In the case of stocks and options, there are several examples of intermediaries, which differ depending on the status of the securities as listed or as over-the-counter (“OTC”) (i.e., unlisted). Listed stocks and options can be traded on securities exchanges, such as the New York Stock Exchange (“NYSE”), the American Stock Exchange (“AMEX”), and the Chicago Board of Options Exchange (“CBOE”). Specialists on the floors of these exchanges act as intermediaries for listed securities and, typically, have positions in the securities that they intermediate. Over-the-counter securities can be traded on a computer network, known as “NASDAQ,” which links securities dealers who make markets and typically maintain positions in certain of these OTC securities. These networked dealers continually make available on NASDAQ the highest price at which they will buy a security (“bid price”) and the lowest price at which they will sell a security (“offer price”). They then act as intermediaries between buyers and sellers of those securities for which they make markets. Also, they can trade with each other. Trading on this network is regulated by the National Association of Securities Dealers (“NASD”).
Alternately, financial institutions can exchange both listed and OTC securities through intermediaries who form the “fourth” market. Fourth-market intermediaries do not maintain security positions; instead, they act only as agents for market participants, whether as buyers or sellers, maintaining the participant's anonymity and representing the participant's interests. Originally, the fourth market was largely a network of securities brokers communicating primarily by telephone (the “Rolodex” market). Later, Instinet (Reuters, New York, N.Y.) began offering partially automated intermediary services by providing a computer network through which participants can post their security trading interests and subsequently can negotiate trades using standardized messages made available by the network. More recently, POSIT (ITG, New York, N.Y.) and the Arizona Stock Exchange (“AZX”) (Phoenix, Ariz.) began providing more fully automated fourth-market intermediary services. Instinet, POSIT, and AZX are referred to as “crossing networks” because they provide intermediary services with varying degrees of computer and communications technology.
In the simple form as currently practiced, a crossing-network intermediated exchange involves two participants who seek, through a computerized intermediary, to buy and/or sell a given amount of a given commodity at a given price. The amount of the commodity is determined by the network. In more complex forms, an intermediated exchange can be desirable where multiple participants who seek, through an intermediary, to buy and/or sell multiple commodities, each with a different price. For example, a portfolio manager may seek to execute an optimized series of commodity exchanges that are interdependent in the sense that, if some exchanges of the series cannot be executed, the portfolio manager would prefer to withdraw the previous series and submit for execution a new series of exchanges. In this more complex case of multiple commodities and optimized exchange strategies, the intermediary may provide for selecting the actual commodities to be exchanged from a list of possible commodities, as well as for determining the amounts and prices that satisfy the more-complex conditions of the participants. It is believed that no current network provides such more-complex exchanges. See, e.g., Orford, Trading on the Frontier, Plan Sponsor, October 1996, pp. 18–27.

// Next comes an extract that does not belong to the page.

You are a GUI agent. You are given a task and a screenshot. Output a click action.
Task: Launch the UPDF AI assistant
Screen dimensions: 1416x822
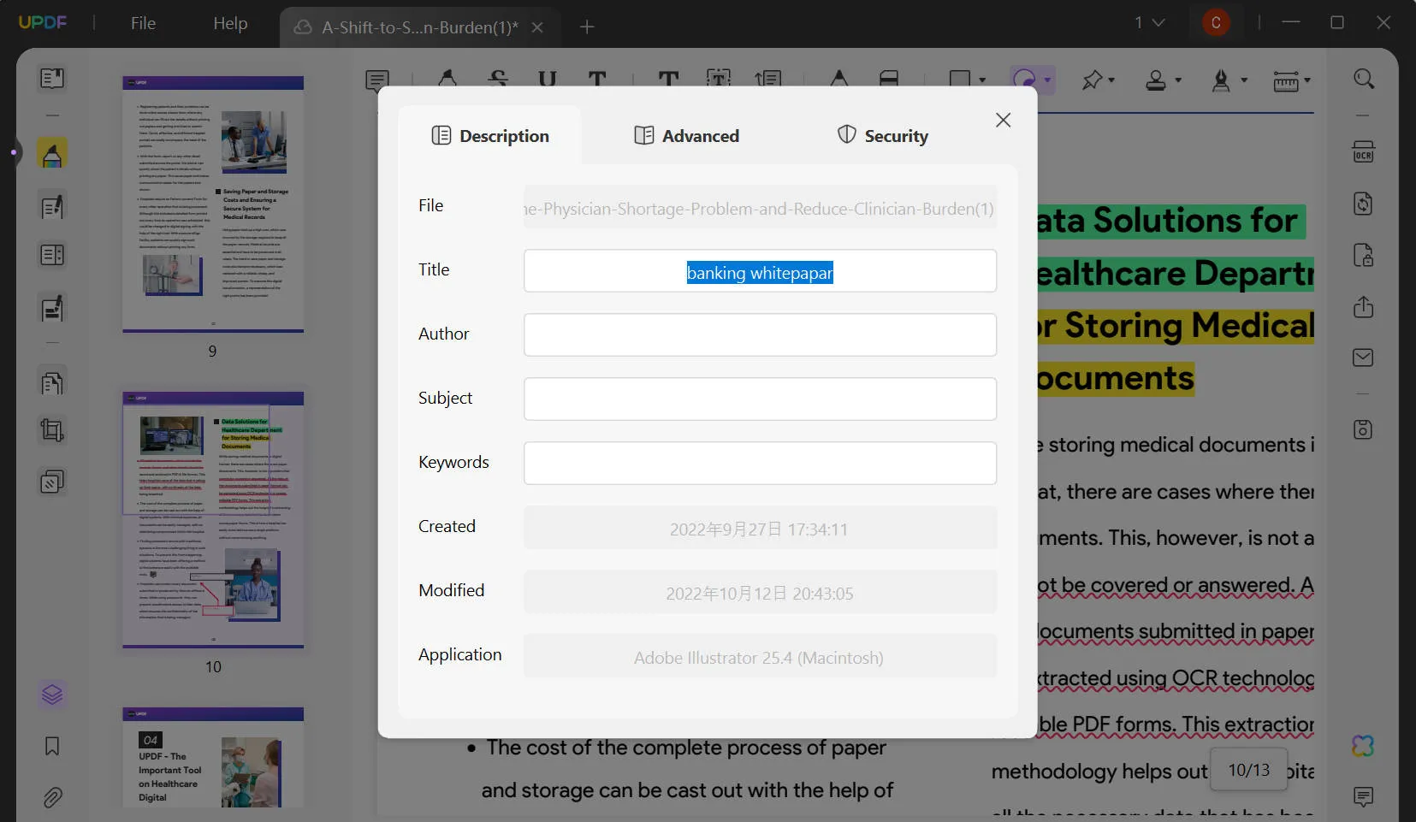pyautogui.click(x=1363, y=745)
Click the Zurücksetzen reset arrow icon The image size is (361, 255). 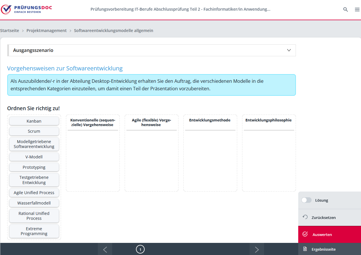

Most market exchanges of financial commodities involve a specific, single instrument, e.g., “IBM stock,” and two counter-parties, one the buyer and the other the seller. Even the most adaptable crossing networks require participants to supply a list of specific commodities they will exchange. But as the size and complexity of commerce and investment has grown, participants have become less interested in single commodities or lists of specific commodities and have become more interested in expressing their exchange goals as portfolios of commodities, which are drawn from a general universe of acceptable commodities and which achieve certain target-risk, return, and exposure profiles.
In this way, the composition of the associated intermediated exchange would be less dependent on any single investment or list and more dependent on the aggregate characteristics of all the commodities combined. The motivation for this approach is that it permits the participant the flexibility to dynamically adapt to market conditions that affect the price and availability of individual commodities. Currently, computer systems that support existing markets or crossing networks are not able to accommodate the evolving needs of participants, such as investment managers and others, who seek to trade multiple commodities to achieve general portfolio goals.
In addition, an intermediated exchange meeting those portfolio goals for multiple participants requires a computerized solution of what is known as a competitive equilibrium problem. See, e.g., Ellickson, 1993, Competitive Equilibrium—Theory and Applications, Cambridge University Press. Currently, no satisfactory solution exists for that problem as applied to the specific situations of intermediated exchanges.